→ **Record extracts**:
━━━━━━━━━━━━━━━━━━━━
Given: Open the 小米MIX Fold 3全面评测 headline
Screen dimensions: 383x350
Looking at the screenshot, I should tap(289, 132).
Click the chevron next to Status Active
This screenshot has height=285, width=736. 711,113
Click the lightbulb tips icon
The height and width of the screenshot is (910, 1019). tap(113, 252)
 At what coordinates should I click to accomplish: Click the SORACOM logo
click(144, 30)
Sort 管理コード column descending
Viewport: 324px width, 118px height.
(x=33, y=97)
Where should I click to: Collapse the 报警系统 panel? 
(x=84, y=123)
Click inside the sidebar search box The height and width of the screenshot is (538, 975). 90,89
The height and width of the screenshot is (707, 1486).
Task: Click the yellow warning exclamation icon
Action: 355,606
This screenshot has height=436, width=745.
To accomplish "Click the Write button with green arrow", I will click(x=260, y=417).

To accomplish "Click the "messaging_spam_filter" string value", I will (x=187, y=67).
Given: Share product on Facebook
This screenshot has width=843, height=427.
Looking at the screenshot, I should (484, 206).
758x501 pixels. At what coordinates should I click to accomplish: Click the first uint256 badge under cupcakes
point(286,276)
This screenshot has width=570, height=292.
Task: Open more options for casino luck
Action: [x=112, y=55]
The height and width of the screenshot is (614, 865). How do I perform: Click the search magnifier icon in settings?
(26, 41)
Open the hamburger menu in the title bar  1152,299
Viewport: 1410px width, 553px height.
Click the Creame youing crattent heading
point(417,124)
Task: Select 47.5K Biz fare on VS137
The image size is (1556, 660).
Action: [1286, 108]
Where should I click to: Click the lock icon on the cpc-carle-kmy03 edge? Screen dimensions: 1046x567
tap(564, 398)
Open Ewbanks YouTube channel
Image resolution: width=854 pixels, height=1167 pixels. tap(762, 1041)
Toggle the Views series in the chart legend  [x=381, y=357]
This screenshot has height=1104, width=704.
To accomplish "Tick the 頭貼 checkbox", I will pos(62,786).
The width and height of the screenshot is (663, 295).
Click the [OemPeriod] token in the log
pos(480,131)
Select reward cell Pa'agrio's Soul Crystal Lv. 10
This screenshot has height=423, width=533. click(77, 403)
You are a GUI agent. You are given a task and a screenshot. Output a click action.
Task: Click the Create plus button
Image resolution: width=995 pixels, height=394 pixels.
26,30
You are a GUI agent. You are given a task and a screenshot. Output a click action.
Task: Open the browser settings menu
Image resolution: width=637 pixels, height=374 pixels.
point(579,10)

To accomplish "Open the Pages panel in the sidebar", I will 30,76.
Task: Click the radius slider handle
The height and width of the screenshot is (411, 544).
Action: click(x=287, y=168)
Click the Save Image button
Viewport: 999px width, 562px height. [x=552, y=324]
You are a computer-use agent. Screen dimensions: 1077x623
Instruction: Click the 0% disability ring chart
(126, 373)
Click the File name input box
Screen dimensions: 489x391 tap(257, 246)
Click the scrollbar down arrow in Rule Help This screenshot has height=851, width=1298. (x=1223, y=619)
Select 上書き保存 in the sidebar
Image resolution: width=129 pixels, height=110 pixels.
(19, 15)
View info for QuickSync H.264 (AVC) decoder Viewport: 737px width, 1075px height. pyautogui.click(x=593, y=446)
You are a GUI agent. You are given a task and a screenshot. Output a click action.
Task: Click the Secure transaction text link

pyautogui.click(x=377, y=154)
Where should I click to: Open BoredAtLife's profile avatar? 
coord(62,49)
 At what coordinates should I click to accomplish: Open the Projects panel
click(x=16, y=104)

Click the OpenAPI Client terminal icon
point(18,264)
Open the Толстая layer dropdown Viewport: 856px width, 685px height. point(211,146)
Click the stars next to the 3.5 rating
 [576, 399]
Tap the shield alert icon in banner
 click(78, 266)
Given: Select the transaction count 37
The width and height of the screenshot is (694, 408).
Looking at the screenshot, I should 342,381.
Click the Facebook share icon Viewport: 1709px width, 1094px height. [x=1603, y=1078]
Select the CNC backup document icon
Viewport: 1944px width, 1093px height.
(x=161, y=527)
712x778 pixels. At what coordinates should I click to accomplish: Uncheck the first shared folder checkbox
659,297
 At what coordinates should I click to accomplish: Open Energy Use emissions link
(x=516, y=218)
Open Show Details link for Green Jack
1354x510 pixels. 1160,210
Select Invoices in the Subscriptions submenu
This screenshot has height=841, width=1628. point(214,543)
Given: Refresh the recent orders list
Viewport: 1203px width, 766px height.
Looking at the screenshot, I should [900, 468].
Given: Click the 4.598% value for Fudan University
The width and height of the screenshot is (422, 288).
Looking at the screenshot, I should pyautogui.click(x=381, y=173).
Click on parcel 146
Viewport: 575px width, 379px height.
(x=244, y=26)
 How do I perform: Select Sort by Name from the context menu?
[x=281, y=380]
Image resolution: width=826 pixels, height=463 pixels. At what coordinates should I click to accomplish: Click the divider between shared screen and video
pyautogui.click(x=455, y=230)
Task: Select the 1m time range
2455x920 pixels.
━━━━━━━━━━━━━━━━━━━━
→ **Work to complete**: Reproduce the items from the line containing "Where should I click to: Open" through the line containing "Open the Толстая" in full, requests included, shifting every coordinate in the answers by adding 117 to it.

→ **Complete output**:
Where should I click to: Open BoredAtLife's profile avatar? 
coord(179,166)
 At what coordinates should I click to accomplish: Open the Projects panel
click(x=133, y=221)

Click the OpenAPI Client terminal icon
point(135,381)
Open the Толстая layer dropdown Viewport: 856px width, 685px height. point(328,263)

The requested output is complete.